The temperature of the etchant T in step (ii) is preferably 10° C. to 90° C., preferably 30° C. to 70° C., more preferably 40° C. to 60° C.
The aqueous acidic solution is especially a solution of an acid selected from the group of inorganic acids and organic acids, preferably selected from the group of the inorganic acids.
Typical organic acids are formic acid, acetic acid, trifluoroacetic acid.
The acid is preferably selected from the group consisting of H2SO4, HNO3, methanesulfonic acid, hydrohalic acids, especially HCl, HBr. Particular preference is given to HCl, H2SO4.
The duration over which the surface OF′ is etched with the etchant T, especially the acidic aqueous solution, is especially >1 min, preferably more than 30 min, preferably more than 60 min, even more preferably more than 120 min.
The etching of the surface OF′ with the etchant T, especially the acidic aqueous solution, can be conducted by contacting the surface OF′ with the etchant T, for example by immersing ASC F′ completely or partially in the etchant T, or by completely or partly spraying F′ with the etchant T.
In the etching of the surface OF′ with the etchant T in step (ii), it is possible to treat the entire surface OF′. This is possible in that, for example, a portion of the surface OF′ is first etched in a first sub-step, especially contacted with T, and ASC is removed in this part of the surface OF′, and then, in a second sub-step, the side of F′ that has not been contacted in the first sub-step is contacted with T and ASC is removed there. In this embodiment, the entire surface OF′ is treated in step (ii), and the surface OF of the resultant ASC F differs completely from OF′, meaning that OF and OFΔ are identical.

★ ★ ★ ★ ★

• TASK INSTRUCTIONS:
1. Copy the passage on etching, starting with "In the etching" and going on through "OFΔ are identical.".
2. In the passage on etching, which acids are given particular preference?

★ ★ ★ ★ ★

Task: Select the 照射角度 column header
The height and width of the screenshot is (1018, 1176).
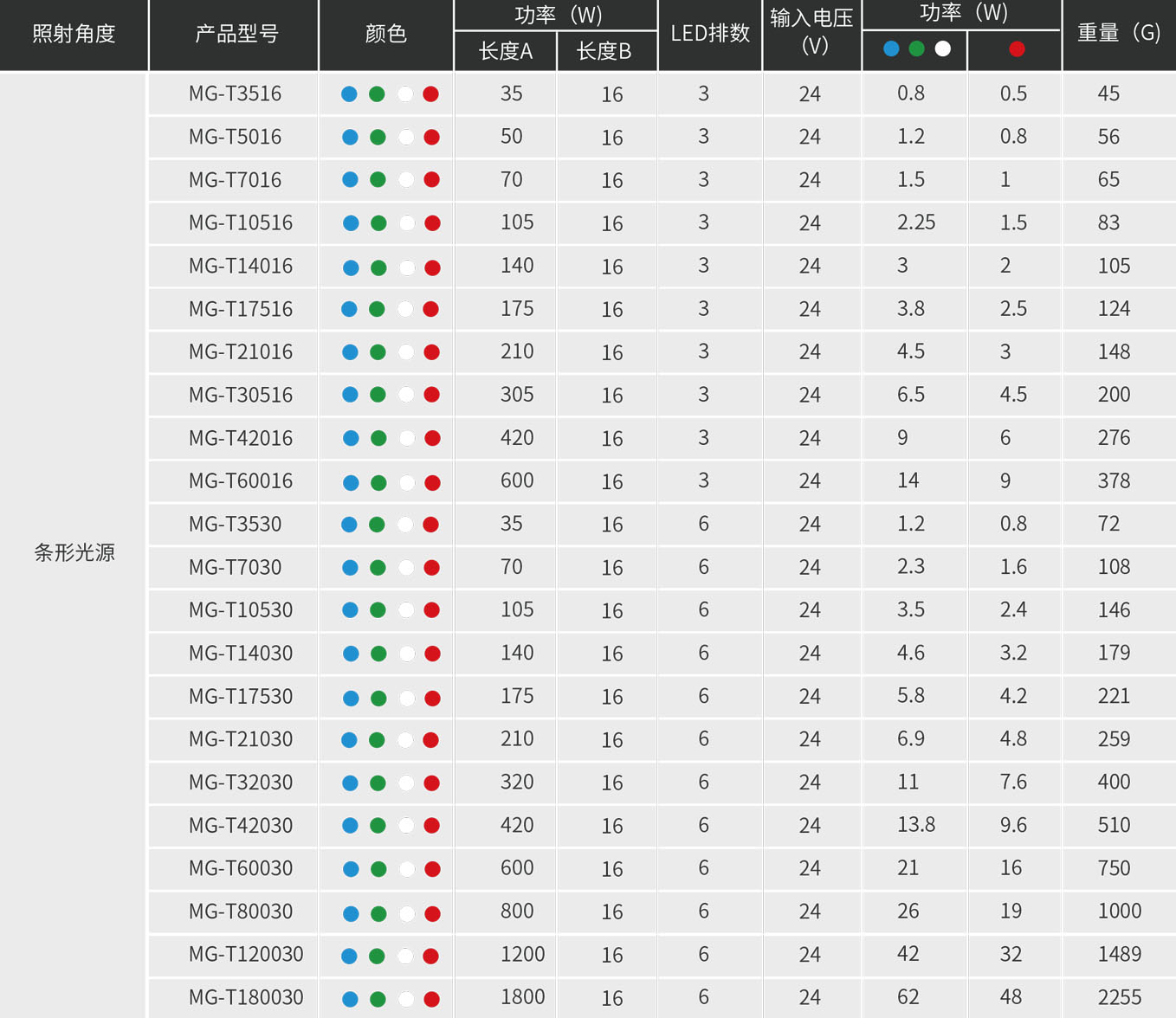Action: pyautogui.click(x=74, y=34)
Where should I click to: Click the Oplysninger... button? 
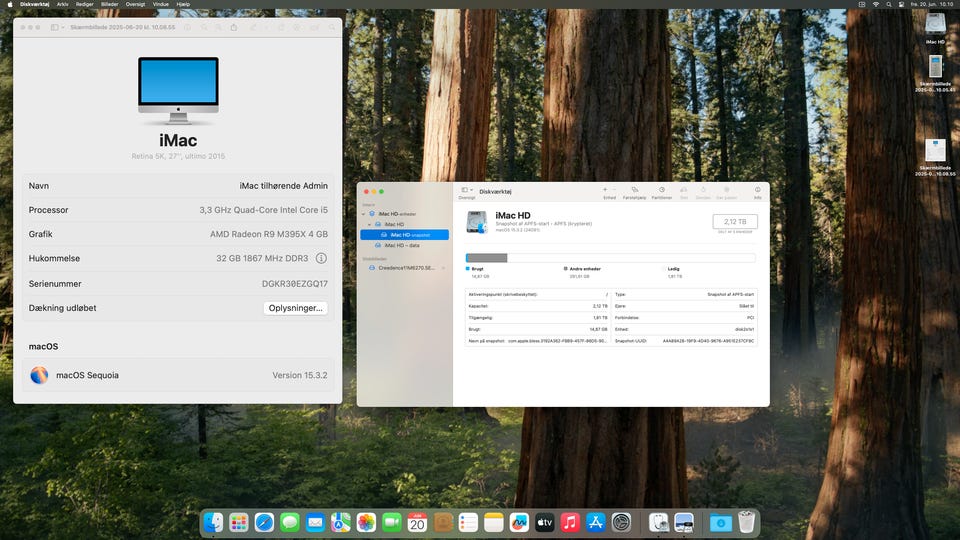pyautogui.click(x=295, y=308)
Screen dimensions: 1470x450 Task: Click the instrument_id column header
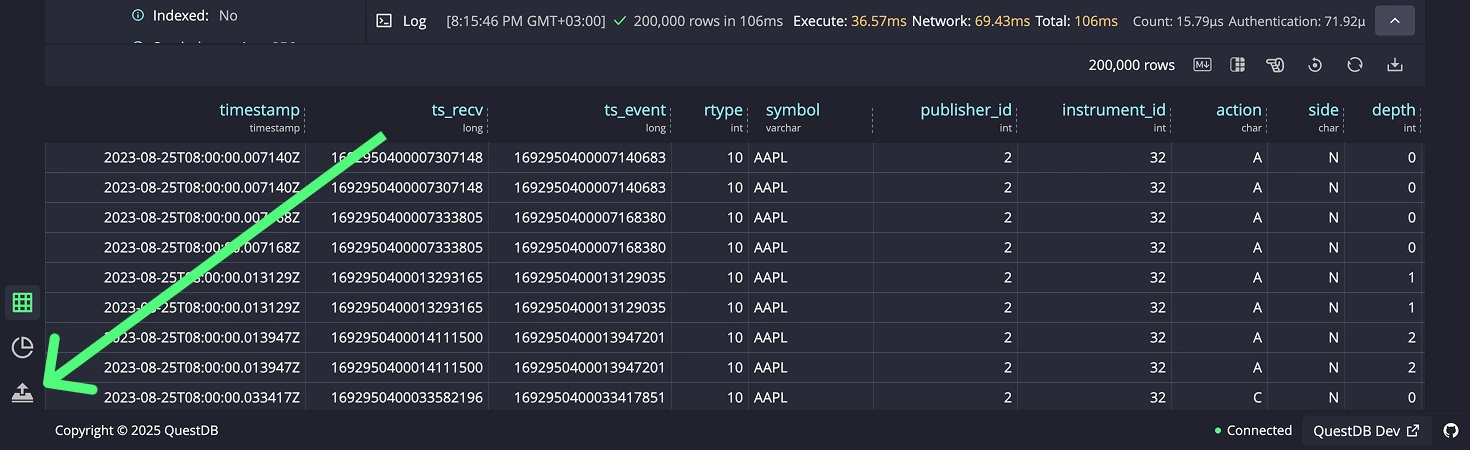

★ ★ ★ ★ ★

• PER-TASK ANSWERS:
1.
In the etching of the surface OF′ with the etchant T in step (ii), it is possible to treat the entire surface OF′. This is possible in that, for example, a portion of the surface OF′ is first etched in a first sub-step, especially contacted with T, and ASC is removed in this part of the surface OF′, and then, in a second sub-step, the side of F′ that has not been contacted in the first sub-step is contacted with T and ASC is removed there. In this embodiment, the entire surface OF′ is treated in step (ii), and the surface OF of the resultant ASC F differs completely from OF′, meaning that OF and OFΔ are identical.

2. HCl and H2SO4.